> **HOW TO COMPLETE THIS TASK**: Repeat the lines verbatim, starting with the line containing "The image size is (1440, 960)." and ending with the line containing "center [504, 156].", both included. Leave out the pictures.

--- START ---

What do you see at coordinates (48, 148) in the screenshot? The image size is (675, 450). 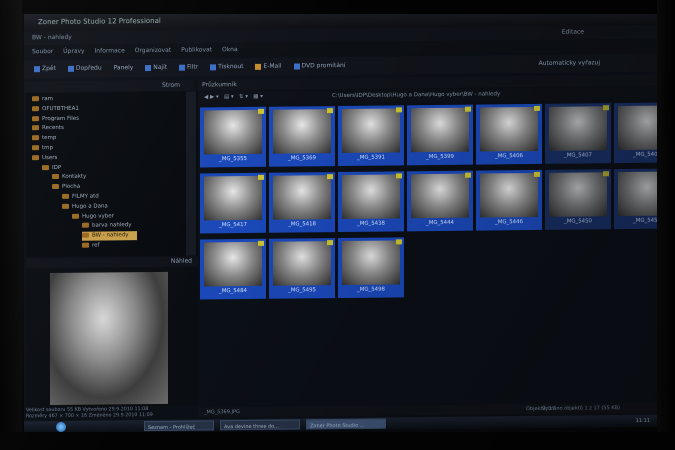 I see `tree-item-label: tmp` at bounding box center [48, 148].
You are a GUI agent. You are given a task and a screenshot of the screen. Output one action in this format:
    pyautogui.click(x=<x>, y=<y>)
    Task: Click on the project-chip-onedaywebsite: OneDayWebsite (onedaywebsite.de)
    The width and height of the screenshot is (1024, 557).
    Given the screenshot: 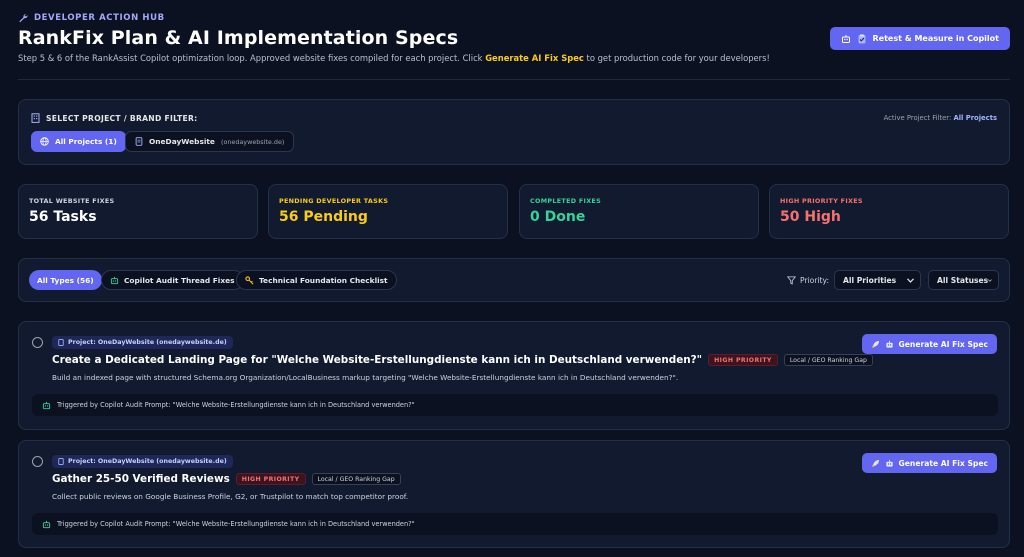 What is the action you would take?
    pyautogui.click(x=210, y=142)
    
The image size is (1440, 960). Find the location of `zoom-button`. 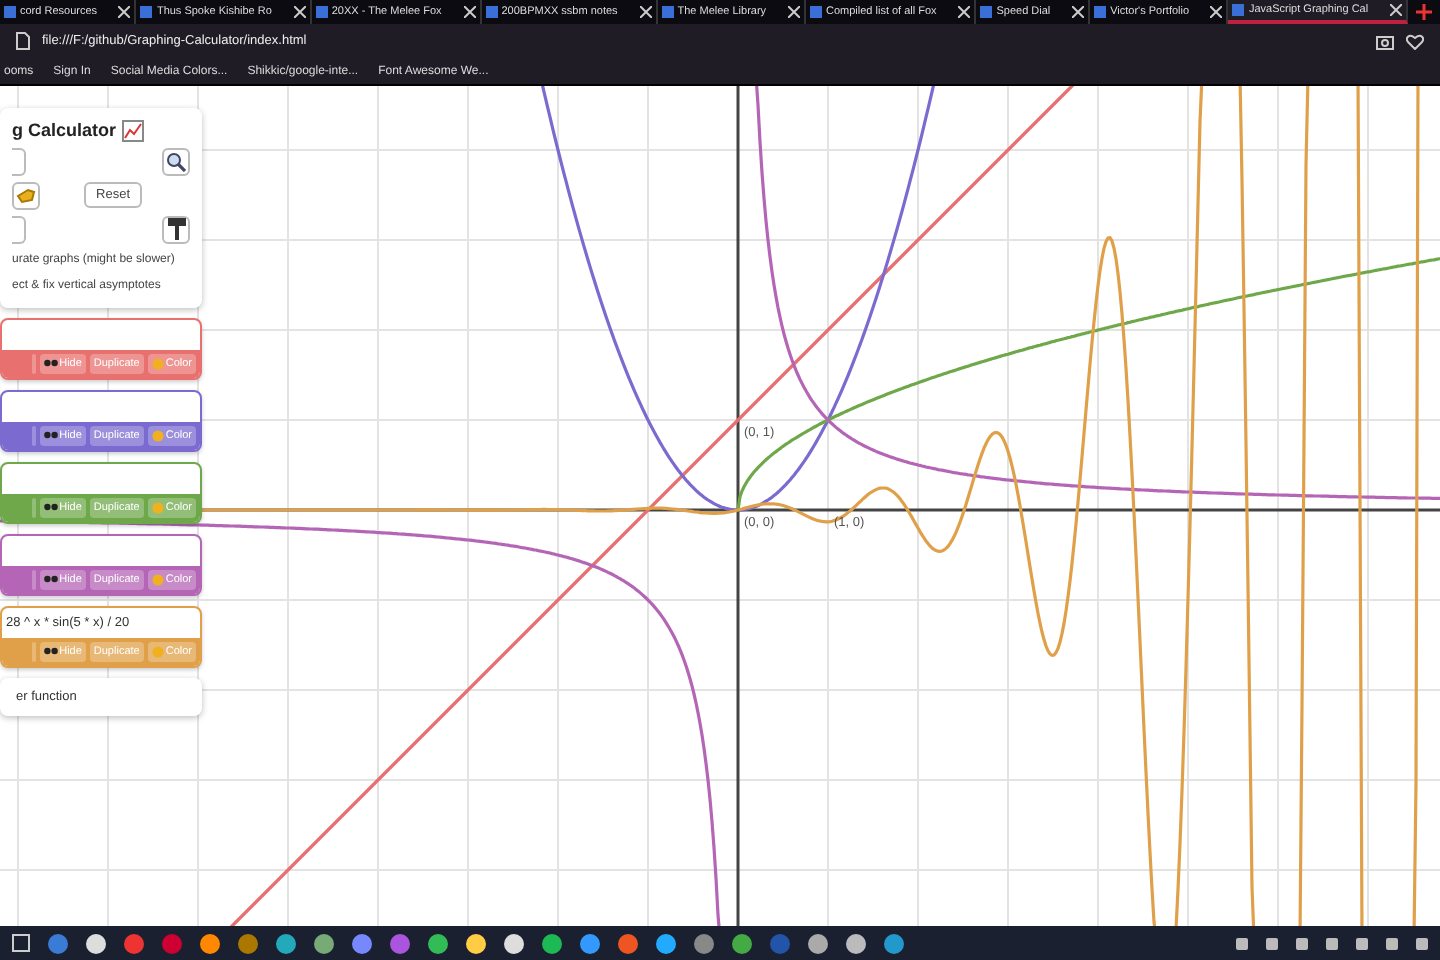

zoom-button is located at coordinates (176, 162).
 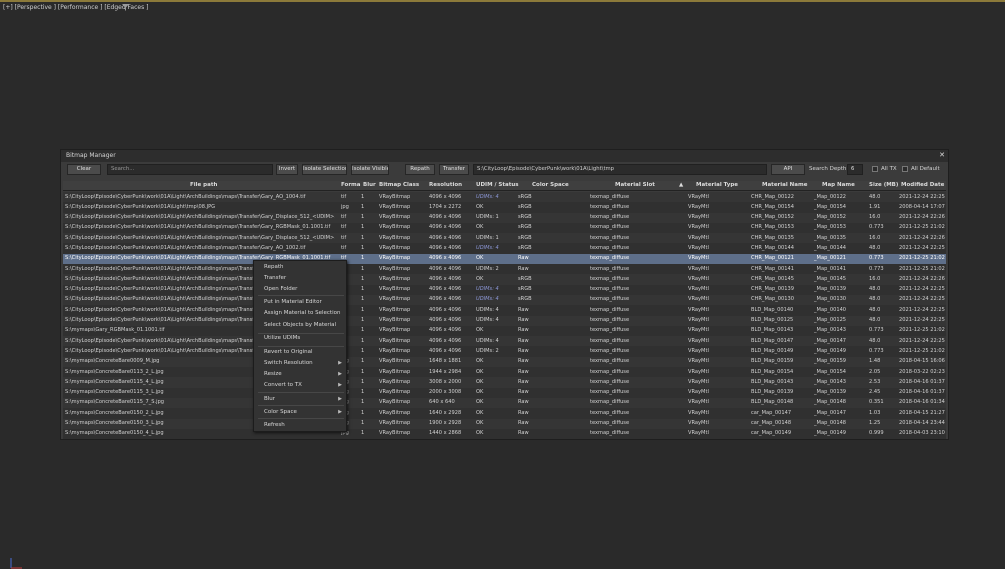 What do you see at coordinates (504, 156) in the screenshot?
I see `dialog-titlebar: Bitmap Manager ✕` at bounding box center [504, 156].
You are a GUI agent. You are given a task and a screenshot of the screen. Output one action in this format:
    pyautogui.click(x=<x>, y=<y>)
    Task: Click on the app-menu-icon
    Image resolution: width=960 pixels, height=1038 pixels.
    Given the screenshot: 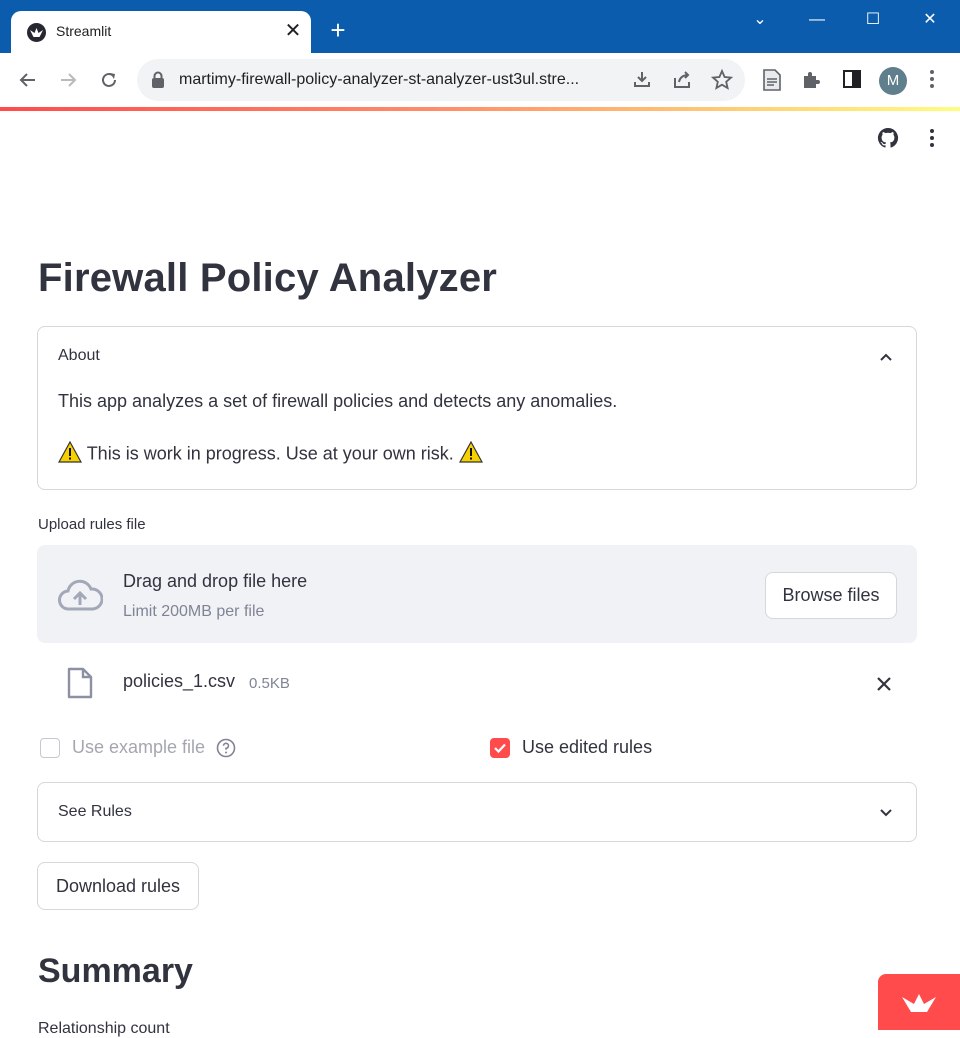 What is the action you would take?
    pyautogui.click(x=932, y=138)
    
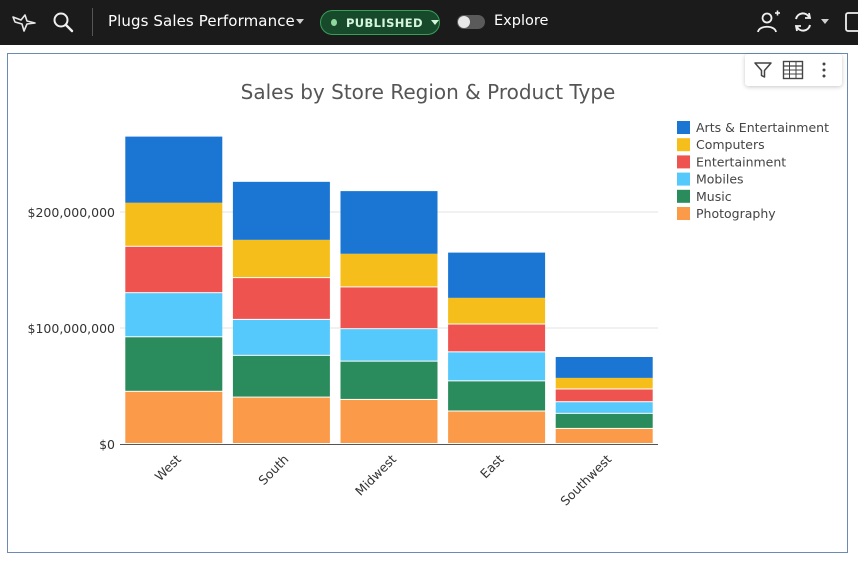 Image resolution: width=858 pixels, height=562 pixels. Describe the element at coordinates (428, 92) in the screenshot. I see `chart-title: Sales by Store Region & Product Type` at that location.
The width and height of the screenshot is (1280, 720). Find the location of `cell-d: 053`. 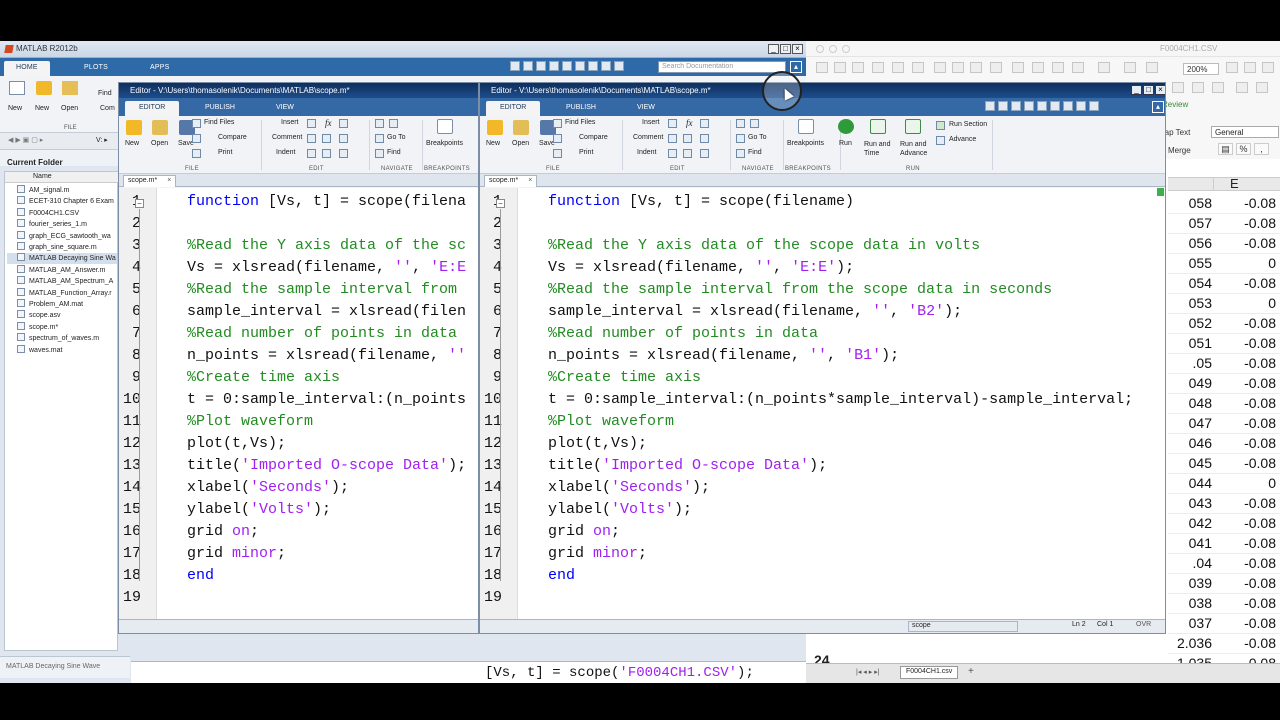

--- END ---

> **EXERCISE ANSWER**:
The image size is (1440, 960). Find the location of `zoom-button`. 

zoom-button is located at coordinates (176, 162).
  What do you see at coordinates (504, 156) in the screenshot?
I see `dialog-titlebar: Bitmap Manager ✕` at bounding box center [504, 156].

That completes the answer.